EXERCISE PROMPT: Copy out the lines below exactly, starting at the line containing "The width and height of the screenshot is (1456, 819). Find" and ending with the line containing "What do you see at coordinates (1497, 510)", both included.

INPUT ROWS:
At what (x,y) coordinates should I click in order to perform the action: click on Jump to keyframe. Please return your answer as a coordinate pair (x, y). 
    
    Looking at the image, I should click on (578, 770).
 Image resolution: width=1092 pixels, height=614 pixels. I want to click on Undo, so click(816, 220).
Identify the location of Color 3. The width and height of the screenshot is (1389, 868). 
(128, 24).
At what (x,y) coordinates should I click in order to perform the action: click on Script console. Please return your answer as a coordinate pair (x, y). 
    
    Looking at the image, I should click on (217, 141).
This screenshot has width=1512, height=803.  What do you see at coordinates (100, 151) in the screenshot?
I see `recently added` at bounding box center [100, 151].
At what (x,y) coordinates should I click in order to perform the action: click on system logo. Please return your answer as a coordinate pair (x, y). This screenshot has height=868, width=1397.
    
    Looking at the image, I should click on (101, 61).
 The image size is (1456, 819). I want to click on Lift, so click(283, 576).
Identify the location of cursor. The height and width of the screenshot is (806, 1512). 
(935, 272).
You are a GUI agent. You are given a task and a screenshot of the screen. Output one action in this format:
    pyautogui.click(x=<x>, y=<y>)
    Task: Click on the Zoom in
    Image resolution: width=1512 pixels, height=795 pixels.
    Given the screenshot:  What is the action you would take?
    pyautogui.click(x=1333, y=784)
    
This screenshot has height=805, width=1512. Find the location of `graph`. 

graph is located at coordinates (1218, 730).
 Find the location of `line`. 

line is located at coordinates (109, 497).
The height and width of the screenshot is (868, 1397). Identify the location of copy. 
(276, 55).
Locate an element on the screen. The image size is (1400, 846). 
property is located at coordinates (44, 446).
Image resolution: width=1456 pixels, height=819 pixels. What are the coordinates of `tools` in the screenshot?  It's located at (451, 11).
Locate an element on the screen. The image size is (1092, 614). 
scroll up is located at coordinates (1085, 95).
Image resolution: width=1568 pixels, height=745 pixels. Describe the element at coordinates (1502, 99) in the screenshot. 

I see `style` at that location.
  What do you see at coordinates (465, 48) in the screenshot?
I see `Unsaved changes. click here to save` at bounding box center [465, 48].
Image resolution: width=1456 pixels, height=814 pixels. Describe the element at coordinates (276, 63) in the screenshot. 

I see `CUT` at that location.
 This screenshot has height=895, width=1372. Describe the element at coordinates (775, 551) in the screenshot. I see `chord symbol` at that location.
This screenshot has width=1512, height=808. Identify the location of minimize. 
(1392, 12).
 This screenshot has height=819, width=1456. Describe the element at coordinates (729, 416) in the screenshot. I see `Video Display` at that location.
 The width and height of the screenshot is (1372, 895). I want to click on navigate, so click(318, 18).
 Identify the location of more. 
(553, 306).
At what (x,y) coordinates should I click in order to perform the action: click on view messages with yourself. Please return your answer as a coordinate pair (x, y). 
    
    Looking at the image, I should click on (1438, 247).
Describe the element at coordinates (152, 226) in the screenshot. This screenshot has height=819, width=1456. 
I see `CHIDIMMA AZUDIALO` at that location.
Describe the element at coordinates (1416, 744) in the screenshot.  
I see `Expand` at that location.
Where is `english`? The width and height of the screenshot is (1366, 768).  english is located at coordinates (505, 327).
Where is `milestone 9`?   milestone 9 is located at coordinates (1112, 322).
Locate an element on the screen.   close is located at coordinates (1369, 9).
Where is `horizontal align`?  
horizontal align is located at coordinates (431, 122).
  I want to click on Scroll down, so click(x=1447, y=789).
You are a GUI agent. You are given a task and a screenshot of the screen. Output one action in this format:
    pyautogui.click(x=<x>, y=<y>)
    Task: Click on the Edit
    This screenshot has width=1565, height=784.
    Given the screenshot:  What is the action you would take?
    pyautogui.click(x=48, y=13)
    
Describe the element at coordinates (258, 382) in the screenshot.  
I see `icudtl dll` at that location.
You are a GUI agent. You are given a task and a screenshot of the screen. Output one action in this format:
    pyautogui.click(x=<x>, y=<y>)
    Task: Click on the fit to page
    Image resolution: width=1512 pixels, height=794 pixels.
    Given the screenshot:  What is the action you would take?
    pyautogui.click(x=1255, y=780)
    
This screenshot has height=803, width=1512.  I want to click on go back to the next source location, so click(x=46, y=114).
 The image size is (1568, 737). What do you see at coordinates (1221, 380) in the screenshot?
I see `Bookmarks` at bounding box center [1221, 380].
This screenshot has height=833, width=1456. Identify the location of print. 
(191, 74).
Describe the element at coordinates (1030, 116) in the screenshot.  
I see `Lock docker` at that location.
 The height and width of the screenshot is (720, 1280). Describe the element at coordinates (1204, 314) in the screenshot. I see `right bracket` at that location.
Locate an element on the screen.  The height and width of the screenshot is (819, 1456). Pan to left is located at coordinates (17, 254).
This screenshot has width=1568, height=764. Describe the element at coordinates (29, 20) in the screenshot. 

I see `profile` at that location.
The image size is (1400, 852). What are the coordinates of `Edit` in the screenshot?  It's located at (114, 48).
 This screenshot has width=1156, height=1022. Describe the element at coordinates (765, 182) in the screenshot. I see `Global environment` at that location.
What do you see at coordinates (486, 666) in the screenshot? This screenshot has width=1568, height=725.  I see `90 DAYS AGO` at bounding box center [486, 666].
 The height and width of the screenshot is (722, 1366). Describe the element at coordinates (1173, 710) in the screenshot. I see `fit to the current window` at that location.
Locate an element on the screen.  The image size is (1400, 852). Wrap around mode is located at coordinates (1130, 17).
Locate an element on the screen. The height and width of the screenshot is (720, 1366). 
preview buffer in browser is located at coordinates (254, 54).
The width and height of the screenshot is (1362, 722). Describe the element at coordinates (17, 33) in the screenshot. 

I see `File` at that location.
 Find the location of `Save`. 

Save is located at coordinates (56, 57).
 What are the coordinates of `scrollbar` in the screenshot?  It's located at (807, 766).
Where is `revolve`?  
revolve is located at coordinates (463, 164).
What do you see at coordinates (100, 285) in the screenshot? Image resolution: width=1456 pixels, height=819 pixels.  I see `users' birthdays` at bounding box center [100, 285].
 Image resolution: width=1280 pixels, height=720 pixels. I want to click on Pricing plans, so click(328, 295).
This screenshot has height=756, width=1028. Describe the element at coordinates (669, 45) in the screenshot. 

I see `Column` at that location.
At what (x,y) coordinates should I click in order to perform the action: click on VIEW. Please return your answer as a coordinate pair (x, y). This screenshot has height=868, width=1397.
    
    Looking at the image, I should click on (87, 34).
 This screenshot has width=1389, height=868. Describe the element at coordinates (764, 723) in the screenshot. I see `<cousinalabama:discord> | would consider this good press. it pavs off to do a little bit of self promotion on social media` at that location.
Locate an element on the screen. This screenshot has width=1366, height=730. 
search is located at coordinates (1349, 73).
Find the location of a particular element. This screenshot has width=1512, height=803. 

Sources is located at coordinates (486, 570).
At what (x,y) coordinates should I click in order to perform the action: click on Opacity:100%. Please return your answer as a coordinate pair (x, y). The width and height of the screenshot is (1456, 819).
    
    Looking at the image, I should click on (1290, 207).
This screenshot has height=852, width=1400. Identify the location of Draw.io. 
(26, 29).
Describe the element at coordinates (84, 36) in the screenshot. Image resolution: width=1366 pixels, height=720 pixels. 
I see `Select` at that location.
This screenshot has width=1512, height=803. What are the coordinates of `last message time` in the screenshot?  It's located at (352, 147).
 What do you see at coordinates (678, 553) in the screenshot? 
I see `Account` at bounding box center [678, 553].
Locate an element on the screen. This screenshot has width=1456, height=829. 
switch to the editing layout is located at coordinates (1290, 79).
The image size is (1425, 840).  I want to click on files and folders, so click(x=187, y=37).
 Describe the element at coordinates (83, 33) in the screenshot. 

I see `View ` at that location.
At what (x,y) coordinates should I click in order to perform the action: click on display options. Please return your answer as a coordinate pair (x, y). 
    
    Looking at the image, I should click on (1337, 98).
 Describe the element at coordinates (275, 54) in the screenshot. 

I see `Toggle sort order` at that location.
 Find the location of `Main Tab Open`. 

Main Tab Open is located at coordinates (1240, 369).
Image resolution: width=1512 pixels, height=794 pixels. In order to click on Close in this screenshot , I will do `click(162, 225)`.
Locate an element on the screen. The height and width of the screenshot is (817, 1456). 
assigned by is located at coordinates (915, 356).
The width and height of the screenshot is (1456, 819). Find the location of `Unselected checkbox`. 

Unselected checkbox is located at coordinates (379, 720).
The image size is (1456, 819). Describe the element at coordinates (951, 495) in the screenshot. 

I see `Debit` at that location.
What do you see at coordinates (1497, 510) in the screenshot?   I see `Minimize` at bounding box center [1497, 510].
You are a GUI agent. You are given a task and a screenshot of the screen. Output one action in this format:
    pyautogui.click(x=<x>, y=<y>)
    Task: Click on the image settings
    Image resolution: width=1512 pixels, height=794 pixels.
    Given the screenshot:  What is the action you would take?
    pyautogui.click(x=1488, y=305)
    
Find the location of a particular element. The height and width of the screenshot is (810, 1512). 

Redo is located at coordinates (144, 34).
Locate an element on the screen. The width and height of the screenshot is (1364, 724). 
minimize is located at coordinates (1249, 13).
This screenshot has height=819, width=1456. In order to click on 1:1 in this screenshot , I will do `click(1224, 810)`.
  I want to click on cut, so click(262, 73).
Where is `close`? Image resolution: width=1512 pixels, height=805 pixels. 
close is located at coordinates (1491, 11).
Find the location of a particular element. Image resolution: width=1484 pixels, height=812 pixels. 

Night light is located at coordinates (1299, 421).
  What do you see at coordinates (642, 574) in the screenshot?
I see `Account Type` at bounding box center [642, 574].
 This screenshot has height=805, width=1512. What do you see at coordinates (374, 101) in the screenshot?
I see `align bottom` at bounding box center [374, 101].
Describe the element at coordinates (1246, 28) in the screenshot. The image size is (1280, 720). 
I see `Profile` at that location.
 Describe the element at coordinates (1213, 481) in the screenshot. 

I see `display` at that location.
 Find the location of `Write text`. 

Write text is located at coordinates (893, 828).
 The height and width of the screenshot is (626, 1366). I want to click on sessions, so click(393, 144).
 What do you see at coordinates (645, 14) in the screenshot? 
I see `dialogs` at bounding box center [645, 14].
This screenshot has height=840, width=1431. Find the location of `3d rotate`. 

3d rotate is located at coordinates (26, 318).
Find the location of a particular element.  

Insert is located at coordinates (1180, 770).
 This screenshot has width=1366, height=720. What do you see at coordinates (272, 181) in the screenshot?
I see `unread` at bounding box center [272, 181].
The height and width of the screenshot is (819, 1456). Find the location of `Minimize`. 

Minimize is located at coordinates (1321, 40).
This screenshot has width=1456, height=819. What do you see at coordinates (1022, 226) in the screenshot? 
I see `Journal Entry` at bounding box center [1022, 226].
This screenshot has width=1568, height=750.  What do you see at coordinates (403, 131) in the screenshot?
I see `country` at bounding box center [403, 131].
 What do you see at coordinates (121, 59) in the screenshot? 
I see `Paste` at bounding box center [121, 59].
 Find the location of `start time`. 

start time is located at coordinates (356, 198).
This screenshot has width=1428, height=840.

OUTPUT OF THE TASK:
The width and height of the screenshot is (1456, 819). Find the location of `Unselected checkbox`. 

Unselected checkbox is located at coordinates (379, 720).
The image size is (1456, 819). Describe the element at coordinates (951, 495) in the screenshot. 

I see `Debit` at that location.
What do you see at coordinates (1497, 510) in the screenshot?   I see `Minimize` at bounding box center [1497, 510].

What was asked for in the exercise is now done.